A Review on role of Congestion Control
Techniques in Internet of Things
Gomed Kumar Pathak1, V.K. Patle2
1,2SOS
in Computer Science and IT, Pt. Ravishankar Shukla University Raipur, C.G.
1gomed.pathak@gmail.com, 2patlevinod@gmail.com
Abstract: Internet of Things has picked stream over
industry, education and research, which provide a platform to connect various
heterogeneous devices over internet. Devices may be sensor node related to environmental
data collection, prediction, industry systems etc. Nowadays connection of
various devices increases over the internet exponentially which causes
congestion controls in Internet of Things. Congestion control plays a vital role
in the transmission of large amount of data.
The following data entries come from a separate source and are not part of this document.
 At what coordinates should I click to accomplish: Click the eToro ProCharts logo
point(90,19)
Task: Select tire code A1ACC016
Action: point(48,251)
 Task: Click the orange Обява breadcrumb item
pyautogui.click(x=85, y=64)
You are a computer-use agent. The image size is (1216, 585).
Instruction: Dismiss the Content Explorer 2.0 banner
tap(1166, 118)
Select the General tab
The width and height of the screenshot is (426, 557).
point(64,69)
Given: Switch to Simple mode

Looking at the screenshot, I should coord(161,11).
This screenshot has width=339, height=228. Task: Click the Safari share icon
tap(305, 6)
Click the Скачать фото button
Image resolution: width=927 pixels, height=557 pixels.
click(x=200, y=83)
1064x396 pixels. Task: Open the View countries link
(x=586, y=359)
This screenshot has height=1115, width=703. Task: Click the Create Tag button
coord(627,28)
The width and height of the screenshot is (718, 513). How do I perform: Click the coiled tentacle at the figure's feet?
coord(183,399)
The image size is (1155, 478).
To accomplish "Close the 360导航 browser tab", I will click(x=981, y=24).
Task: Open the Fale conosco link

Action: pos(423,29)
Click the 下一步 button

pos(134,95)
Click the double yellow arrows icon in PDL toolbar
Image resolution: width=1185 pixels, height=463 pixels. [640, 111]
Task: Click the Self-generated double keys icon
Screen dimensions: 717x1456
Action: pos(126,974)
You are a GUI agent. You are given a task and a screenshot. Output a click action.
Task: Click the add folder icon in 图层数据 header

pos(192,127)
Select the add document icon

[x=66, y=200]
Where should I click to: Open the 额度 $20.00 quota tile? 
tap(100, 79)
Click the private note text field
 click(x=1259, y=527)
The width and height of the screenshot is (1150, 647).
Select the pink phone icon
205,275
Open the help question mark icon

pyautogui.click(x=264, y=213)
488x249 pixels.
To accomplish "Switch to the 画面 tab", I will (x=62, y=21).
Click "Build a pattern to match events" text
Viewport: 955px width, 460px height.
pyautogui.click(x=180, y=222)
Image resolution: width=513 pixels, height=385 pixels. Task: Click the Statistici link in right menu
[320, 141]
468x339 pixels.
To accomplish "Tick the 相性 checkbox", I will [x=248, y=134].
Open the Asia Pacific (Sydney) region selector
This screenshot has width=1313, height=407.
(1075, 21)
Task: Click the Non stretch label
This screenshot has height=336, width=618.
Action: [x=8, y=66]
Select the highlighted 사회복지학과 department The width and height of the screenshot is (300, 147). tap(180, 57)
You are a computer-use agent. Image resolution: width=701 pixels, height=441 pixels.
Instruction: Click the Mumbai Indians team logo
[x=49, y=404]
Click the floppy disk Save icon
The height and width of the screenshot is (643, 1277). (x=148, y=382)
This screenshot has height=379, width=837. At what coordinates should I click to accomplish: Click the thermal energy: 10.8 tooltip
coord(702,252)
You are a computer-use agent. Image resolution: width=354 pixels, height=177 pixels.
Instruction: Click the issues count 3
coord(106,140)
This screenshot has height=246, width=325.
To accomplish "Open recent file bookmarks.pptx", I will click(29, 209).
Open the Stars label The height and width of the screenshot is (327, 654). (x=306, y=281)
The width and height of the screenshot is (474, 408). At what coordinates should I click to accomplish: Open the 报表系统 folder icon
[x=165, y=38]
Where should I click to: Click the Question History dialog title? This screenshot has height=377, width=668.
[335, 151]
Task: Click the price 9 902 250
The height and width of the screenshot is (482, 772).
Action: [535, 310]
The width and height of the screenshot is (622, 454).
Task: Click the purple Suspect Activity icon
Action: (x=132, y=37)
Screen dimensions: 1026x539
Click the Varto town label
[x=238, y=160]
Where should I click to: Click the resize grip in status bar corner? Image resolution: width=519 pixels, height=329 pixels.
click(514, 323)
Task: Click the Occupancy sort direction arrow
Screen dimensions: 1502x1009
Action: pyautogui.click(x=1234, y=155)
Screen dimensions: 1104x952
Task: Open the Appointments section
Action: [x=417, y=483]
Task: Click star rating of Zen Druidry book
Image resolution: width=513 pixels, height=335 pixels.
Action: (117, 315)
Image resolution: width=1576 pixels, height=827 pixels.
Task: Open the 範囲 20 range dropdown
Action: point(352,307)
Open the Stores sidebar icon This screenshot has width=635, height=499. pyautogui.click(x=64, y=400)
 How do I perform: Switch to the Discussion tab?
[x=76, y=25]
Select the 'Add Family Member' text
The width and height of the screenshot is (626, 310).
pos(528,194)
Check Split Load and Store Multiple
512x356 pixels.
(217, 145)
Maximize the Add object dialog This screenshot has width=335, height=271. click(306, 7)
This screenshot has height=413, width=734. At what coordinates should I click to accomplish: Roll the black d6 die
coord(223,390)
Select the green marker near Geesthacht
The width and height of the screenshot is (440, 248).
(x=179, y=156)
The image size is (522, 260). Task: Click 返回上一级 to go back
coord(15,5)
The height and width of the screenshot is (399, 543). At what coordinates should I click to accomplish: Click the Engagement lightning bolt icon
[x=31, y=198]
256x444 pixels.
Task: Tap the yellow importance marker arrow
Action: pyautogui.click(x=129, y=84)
In the era of Internet of things
(IoT) which embellished our life still faces various challenges. Such as
interoperatibility, security and congestion control. In the networks working on Internet of things
due to the sensitivity of traffics would become extremely complicated as there is
a genuine risk of congestion collapse in the absence of adequate congestion
control mechanisms. This paper presents a review of congestion control
techniques, types of congestion control techniques, congestion avoidance,
performance matrix and supporting tools in Internet of Things.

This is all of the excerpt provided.